RECORDS FOR THIS TASK:
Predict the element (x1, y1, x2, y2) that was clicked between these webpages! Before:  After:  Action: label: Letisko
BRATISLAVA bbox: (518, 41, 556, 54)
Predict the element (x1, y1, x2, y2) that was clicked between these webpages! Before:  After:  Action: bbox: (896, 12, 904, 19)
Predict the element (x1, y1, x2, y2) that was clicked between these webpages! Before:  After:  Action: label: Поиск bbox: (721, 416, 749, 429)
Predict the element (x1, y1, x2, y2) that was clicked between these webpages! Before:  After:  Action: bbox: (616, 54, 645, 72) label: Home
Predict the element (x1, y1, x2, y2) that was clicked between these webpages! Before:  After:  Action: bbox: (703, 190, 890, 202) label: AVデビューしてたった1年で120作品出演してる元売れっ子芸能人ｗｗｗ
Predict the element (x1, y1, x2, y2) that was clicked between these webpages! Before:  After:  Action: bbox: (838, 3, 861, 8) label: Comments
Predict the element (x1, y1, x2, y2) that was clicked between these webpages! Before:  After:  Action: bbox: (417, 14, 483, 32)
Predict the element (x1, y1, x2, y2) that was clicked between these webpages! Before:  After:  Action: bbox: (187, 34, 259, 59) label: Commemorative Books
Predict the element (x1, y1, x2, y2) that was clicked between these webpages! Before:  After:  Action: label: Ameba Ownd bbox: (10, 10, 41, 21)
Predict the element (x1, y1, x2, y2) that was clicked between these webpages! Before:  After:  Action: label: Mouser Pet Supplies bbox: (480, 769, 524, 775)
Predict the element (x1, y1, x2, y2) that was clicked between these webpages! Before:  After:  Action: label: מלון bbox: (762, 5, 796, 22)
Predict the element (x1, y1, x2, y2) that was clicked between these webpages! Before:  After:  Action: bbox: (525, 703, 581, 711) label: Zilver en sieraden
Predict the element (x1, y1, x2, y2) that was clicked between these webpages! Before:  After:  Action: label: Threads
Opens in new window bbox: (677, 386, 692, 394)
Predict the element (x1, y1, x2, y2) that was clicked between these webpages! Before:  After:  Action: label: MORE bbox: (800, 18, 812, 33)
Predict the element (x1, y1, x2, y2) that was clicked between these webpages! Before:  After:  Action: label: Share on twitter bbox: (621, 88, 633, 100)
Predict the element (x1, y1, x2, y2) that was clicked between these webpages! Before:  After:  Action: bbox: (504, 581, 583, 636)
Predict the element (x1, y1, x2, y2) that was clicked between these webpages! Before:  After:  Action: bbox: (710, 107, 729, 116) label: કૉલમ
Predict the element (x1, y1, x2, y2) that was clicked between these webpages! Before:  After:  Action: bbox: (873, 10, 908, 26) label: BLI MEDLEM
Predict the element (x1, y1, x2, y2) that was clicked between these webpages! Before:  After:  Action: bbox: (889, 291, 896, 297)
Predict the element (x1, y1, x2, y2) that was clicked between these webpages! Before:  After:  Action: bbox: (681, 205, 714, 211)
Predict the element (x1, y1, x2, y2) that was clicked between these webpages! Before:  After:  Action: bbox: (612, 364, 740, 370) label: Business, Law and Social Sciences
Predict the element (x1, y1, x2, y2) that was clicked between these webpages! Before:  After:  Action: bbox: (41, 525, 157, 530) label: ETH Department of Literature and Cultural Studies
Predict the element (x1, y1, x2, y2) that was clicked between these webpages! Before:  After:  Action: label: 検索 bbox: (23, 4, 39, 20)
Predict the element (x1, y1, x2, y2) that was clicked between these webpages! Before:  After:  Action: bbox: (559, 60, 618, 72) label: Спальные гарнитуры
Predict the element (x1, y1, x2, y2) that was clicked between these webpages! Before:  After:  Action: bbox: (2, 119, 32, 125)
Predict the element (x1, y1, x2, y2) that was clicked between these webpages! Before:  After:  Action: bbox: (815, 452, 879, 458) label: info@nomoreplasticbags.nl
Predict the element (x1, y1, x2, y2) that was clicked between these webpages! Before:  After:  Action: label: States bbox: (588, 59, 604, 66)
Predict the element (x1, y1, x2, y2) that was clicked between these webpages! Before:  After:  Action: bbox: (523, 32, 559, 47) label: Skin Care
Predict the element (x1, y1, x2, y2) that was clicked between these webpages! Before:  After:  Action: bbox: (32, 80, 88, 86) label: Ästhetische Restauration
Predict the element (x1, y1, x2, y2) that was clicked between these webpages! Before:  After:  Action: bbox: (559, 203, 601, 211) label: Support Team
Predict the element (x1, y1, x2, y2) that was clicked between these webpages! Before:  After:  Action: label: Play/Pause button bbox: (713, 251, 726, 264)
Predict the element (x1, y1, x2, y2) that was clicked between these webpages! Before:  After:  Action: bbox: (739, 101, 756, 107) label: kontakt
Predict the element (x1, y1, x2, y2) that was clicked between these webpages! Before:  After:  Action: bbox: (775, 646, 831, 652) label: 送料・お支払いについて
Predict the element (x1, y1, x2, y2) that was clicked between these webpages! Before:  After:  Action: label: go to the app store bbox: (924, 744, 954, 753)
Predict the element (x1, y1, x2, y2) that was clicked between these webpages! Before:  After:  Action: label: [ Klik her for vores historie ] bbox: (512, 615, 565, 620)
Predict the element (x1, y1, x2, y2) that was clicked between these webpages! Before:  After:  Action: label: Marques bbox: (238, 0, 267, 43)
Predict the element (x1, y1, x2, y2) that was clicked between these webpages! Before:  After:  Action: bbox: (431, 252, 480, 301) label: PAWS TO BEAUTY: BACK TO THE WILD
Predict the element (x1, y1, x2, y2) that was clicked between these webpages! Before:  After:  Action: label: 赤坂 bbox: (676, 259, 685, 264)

STATED PROBLEM: Retype the data lines above word for word, starting with the line that contains "291, 896, 297)" and ending with the line that contains "107) label: kontakt".

RESULT FOR THIS EXERCISE:
Predict the element (x1, y1, x2, y2) that was clicked between these webpages! Before:  After:  Action: bbox: (889, 291, 896, 297)
Predict the element (x1, y1, x2, y2) that was clicked between these webpages! Before:  After:  Action: bbox: (681, 205, 714, 211)
Predict the element (x1, y1, x2, y2) that was clicked between these webpages! Before:  After:  Action: bbox: (612, 364, 740, 370) label: Business, Law and Social Sciences
Predict the element (x1, y1, x2, y2) that was clicked between these webpages! Before:  After:  Action: bbox: (41, 525, 157, 530) label: ETH Department of Literature and Cultural Studies
Predict the element (x1, y1, x2, y2) that was clicked between these webpages! Before:  After:  Action: label: 検索 bbox: (23, 4, 39, 20)
Predict the element (x1, y1, x2, y2) that was clicked between these webpages! Before:  After:  Action: bbox: (559, 60, 618, 72) label: Спальные гарнитуры
Predict the element (x1, y1, x2, y2) that was clicked between these webpages! Before:  After:  Action: bbox: (2, 119, 32, 125)
Predict the element (x1, y1, x2, y2) that was clicked between these webpages! Before:  After:  Action: bbox: (815, 452, 879, 458) label: info@nomoreplasticbags.nl
Predict the element (x1, y1, x2, y2) that was clicked between these webpages! Before:  After:  Action: label: States bbox: (588, 59, 604, 66)
Predict the element (x1, y1, x2, y2) that was clicked between these webpages! Before:  After:  Action: bbox: (523, 32, 559, 47) label: Skin Care
Predict the element (x1, y1, x2, y2) that was clicked between these webpages! Before:  After:  Action: bbox: (32, 80, 88, 86) label: Ästhetische Restauration
Predict the element (x1, y1, x2, y2) that was clicked between these webpages! Before:  After:  Action: bbox: (559, 203, 601, 211) label: Support Team
Predict the element (x1, y1, x2, y2) that was clicked between these webpages! Before:  After:  Action: label: Play/Pause button bbox: (713, 251, 726, 264)
Predict the element (x1, y1, x2, y2) that was clicked between these webpages! Before:  After:  Action: bbox: (739, 101, 756, 107) label: kontakt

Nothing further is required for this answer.